• [WORK REQUIRED]:
Each line from the one containing "The height and width of the screenshot is (566, 738)." through the end of the data below is to be output verbatim, with no lines added or left out.

*** Opening THE INPUT ***

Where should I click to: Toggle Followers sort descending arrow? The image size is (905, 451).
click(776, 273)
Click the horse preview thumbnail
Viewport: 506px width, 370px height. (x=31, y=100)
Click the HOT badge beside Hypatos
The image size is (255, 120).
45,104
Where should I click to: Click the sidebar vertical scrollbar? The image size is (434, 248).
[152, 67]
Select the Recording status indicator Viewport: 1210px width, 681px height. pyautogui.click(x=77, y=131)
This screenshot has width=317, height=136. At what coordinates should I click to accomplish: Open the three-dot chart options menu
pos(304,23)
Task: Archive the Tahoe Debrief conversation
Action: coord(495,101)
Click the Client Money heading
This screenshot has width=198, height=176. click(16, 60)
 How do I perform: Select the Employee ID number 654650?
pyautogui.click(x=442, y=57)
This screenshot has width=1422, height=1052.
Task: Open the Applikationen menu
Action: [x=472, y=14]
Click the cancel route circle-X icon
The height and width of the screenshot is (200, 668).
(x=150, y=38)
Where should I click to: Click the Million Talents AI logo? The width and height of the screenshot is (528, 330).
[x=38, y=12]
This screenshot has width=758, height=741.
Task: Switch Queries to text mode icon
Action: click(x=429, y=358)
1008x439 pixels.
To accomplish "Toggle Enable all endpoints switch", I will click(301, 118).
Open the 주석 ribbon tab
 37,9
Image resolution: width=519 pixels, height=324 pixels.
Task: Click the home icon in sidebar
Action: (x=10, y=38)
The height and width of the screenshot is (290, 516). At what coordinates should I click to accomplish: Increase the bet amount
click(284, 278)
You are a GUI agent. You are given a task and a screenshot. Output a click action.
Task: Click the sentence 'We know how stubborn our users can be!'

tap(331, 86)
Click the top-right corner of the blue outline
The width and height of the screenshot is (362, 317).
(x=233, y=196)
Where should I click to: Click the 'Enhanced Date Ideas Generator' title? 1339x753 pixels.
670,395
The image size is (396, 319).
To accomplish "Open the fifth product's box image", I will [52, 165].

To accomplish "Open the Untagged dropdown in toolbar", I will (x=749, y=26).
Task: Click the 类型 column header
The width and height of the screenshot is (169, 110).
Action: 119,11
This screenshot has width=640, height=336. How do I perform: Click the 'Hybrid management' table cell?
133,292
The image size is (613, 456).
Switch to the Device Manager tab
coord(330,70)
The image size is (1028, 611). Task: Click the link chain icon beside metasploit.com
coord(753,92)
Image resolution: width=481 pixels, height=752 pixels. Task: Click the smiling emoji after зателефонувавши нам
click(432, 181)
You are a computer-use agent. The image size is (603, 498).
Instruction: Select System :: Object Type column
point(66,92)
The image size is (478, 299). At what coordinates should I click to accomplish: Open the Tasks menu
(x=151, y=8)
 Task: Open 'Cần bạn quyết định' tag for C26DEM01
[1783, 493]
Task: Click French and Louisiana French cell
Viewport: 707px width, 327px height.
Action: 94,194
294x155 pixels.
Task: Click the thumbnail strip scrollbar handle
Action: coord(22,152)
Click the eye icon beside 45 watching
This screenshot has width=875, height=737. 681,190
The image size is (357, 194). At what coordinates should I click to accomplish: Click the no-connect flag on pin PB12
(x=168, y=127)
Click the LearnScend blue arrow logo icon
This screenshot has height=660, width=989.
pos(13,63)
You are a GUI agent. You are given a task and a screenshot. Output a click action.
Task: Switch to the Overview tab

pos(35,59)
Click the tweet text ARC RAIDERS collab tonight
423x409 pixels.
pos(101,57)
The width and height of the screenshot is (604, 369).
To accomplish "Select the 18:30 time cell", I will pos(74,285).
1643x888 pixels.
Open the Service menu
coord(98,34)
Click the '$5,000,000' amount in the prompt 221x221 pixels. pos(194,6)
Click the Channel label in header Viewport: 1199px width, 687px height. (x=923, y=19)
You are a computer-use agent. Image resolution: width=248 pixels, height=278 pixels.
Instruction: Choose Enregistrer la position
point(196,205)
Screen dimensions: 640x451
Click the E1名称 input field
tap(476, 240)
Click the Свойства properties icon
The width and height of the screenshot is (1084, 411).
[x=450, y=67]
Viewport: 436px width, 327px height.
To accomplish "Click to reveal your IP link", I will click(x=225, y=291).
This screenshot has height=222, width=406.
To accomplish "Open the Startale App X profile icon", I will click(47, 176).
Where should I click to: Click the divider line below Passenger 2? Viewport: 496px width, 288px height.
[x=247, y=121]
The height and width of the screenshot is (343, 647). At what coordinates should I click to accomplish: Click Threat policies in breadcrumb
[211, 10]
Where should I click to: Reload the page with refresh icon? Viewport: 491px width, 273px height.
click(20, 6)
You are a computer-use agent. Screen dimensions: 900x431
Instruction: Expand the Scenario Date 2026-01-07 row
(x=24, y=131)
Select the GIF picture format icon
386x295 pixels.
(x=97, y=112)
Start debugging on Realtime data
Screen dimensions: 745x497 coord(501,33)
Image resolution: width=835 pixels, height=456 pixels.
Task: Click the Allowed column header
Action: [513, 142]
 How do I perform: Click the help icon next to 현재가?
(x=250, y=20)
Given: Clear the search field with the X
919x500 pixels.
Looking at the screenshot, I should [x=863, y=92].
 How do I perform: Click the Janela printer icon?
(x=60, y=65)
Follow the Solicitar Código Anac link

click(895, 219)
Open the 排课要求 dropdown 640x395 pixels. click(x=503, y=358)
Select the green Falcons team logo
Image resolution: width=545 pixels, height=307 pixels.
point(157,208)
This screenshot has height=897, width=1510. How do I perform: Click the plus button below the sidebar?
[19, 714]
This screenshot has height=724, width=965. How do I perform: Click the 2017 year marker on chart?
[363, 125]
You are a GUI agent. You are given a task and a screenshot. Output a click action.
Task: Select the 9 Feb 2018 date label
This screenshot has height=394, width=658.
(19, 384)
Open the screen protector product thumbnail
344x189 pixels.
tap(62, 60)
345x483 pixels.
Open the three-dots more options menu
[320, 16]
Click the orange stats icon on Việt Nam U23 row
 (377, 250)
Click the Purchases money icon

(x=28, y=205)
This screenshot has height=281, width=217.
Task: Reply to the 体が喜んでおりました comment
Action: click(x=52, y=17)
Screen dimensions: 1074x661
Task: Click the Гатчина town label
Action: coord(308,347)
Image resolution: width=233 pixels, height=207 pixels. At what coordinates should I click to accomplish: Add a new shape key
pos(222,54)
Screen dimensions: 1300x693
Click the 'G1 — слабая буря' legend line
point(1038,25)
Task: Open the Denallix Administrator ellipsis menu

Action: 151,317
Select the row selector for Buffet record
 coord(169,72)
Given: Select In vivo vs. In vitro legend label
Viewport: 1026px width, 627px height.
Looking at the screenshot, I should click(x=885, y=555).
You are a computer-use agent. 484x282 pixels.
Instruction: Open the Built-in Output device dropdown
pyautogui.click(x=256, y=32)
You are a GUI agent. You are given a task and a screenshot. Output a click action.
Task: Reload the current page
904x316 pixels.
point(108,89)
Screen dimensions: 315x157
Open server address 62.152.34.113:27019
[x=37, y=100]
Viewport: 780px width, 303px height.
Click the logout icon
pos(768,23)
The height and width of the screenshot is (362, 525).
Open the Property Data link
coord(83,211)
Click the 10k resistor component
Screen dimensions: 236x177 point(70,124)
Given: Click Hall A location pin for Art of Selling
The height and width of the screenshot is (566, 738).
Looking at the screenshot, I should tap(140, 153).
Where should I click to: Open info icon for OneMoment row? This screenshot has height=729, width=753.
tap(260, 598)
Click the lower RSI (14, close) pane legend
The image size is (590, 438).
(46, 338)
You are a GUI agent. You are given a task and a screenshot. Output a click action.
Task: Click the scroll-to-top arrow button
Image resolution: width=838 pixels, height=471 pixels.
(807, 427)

*** Closing THE INPUT ***

• [THE COMPLETED TASK]:
The height and width of the screenshot is (566, 738).
Looking at the screenshot, I should tap(140, 153).
Where should I click to: Open info icon for OneMoment row? This screenshot has height=729, width=753.
tap(260, 598)
Click the lower RSI (14, close) pane legend
The image size is (590, 438).
(46, 338)
You are a GUI agent. You are given a task and a screenshot. Output a click action.
Task: Click the scroll-to-top arrow button
Image resolution: width=838 pixels, height=471 pixels.
(807, 427)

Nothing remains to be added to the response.